Data supplied:
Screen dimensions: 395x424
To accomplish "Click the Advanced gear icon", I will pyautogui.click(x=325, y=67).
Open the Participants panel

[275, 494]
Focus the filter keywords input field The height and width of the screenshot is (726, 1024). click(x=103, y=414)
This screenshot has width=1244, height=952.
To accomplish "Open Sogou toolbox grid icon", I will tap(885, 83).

--

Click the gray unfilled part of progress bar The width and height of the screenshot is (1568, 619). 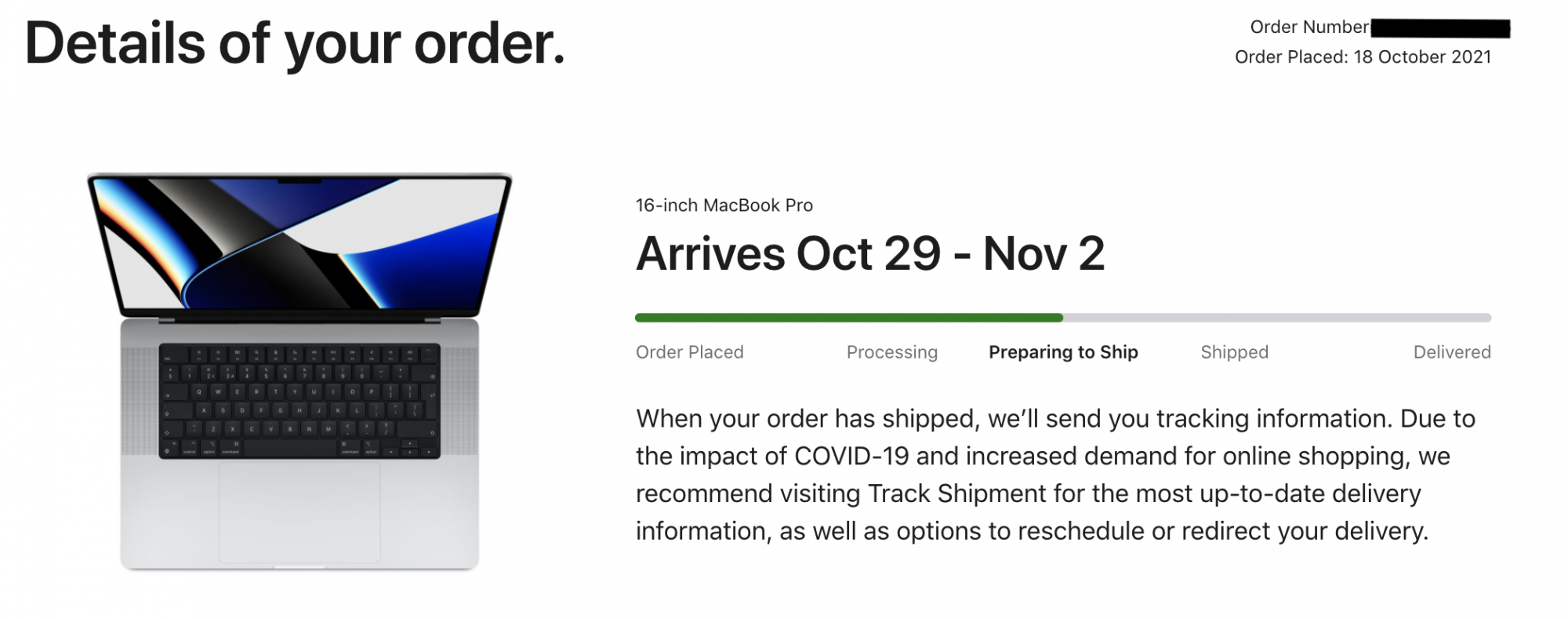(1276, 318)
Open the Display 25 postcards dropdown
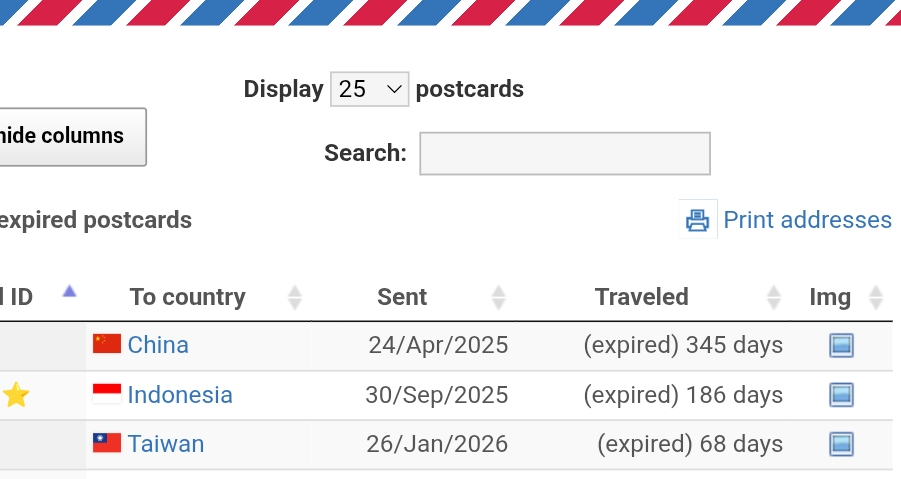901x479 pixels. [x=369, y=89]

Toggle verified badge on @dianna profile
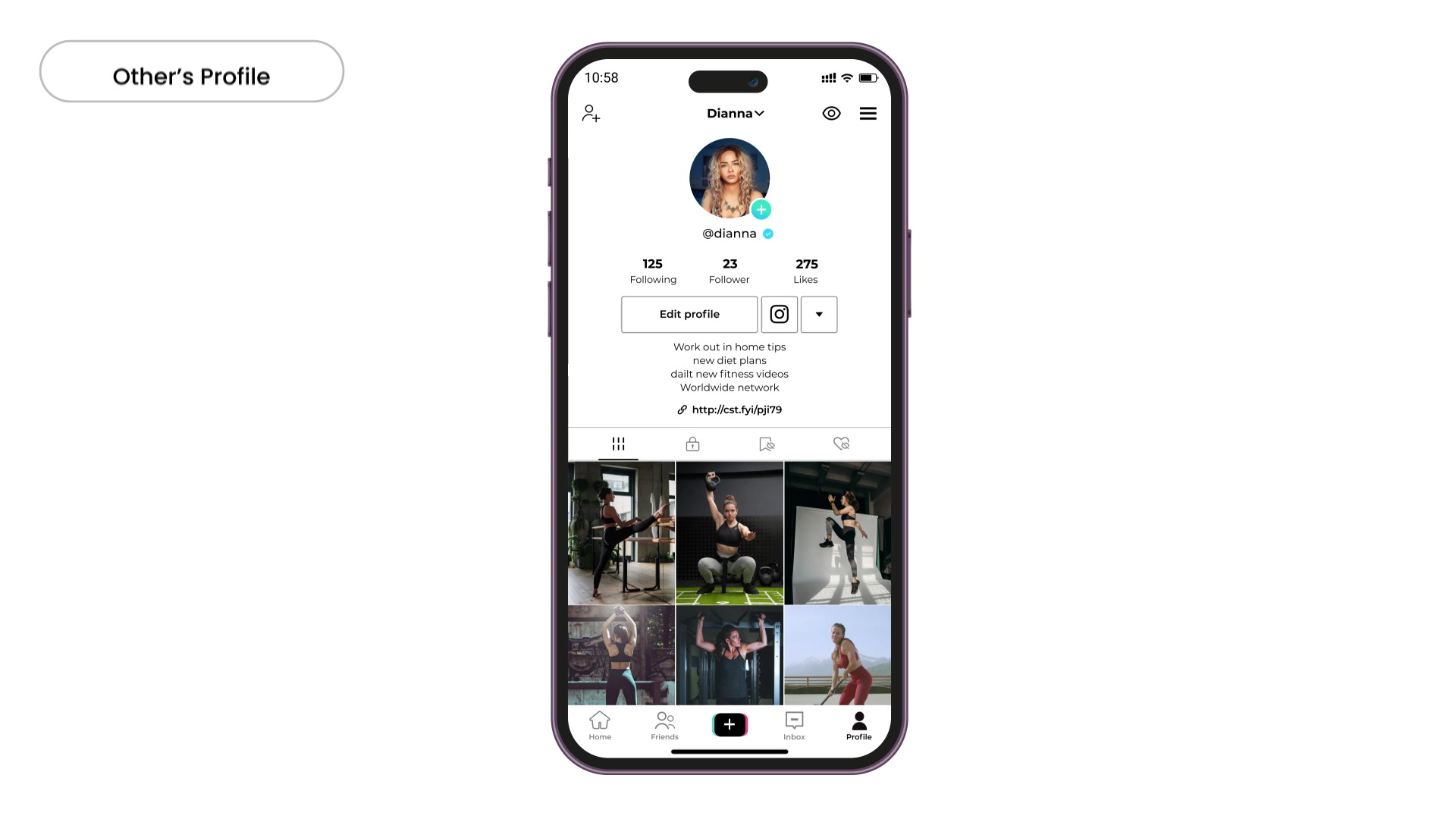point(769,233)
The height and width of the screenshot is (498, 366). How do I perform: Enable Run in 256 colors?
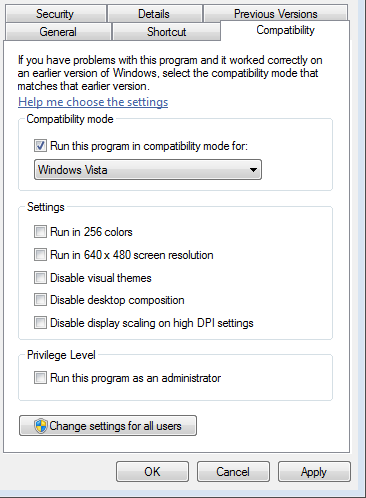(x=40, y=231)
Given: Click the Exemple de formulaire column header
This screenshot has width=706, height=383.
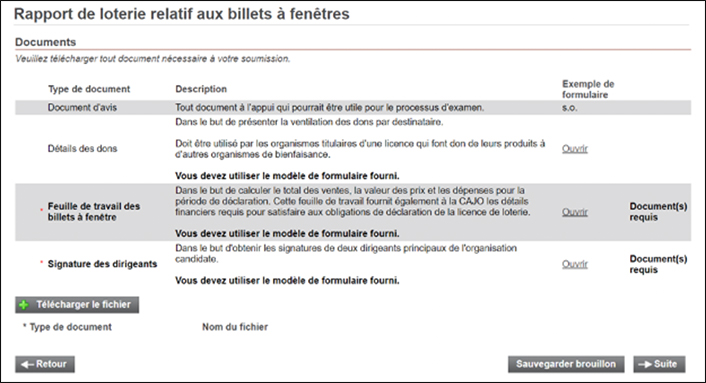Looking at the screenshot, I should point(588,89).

==

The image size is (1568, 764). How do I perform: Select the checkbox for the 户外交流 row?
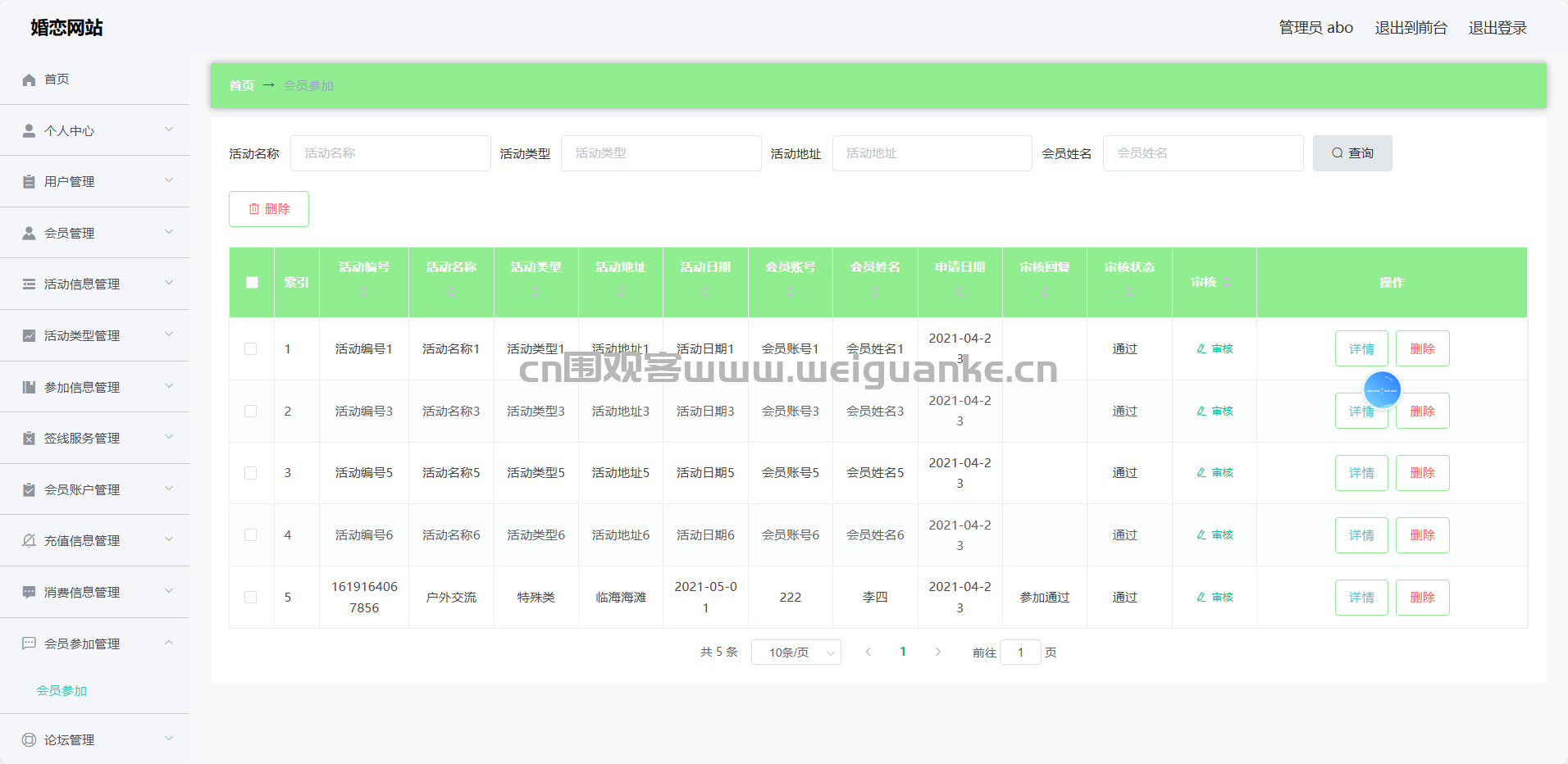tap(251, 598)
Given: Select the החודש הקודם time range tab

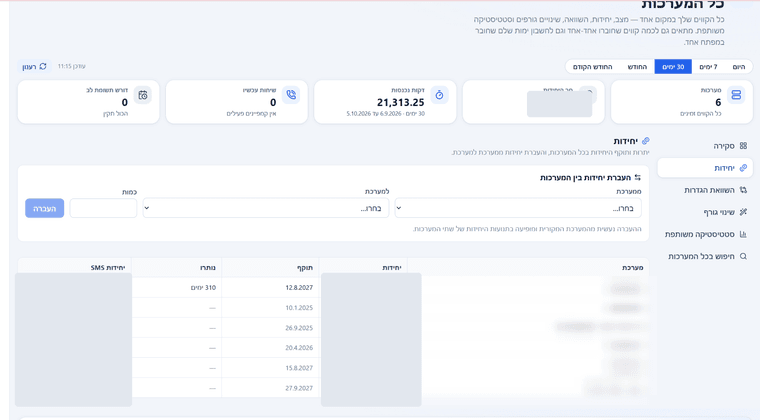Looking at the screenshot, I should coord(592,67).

Task item: Look back at the entries above. Retype the line with "Screen dimensions: 395x424", the line with "This screenshot has width=1244, height=952.", and all lines in between.

Output for this exercise:
Screen dimensions: 395x424
To accomplish "Click the Advanced gear icon", I will pyautogui.click(x=325, y=67).
Open the Participants panel

[275, 494]
Focus the filter keywords input field The height and width of the screenshot is (726, 1024). click(x=103, y=414)
This screenshot has width=1244, height=952.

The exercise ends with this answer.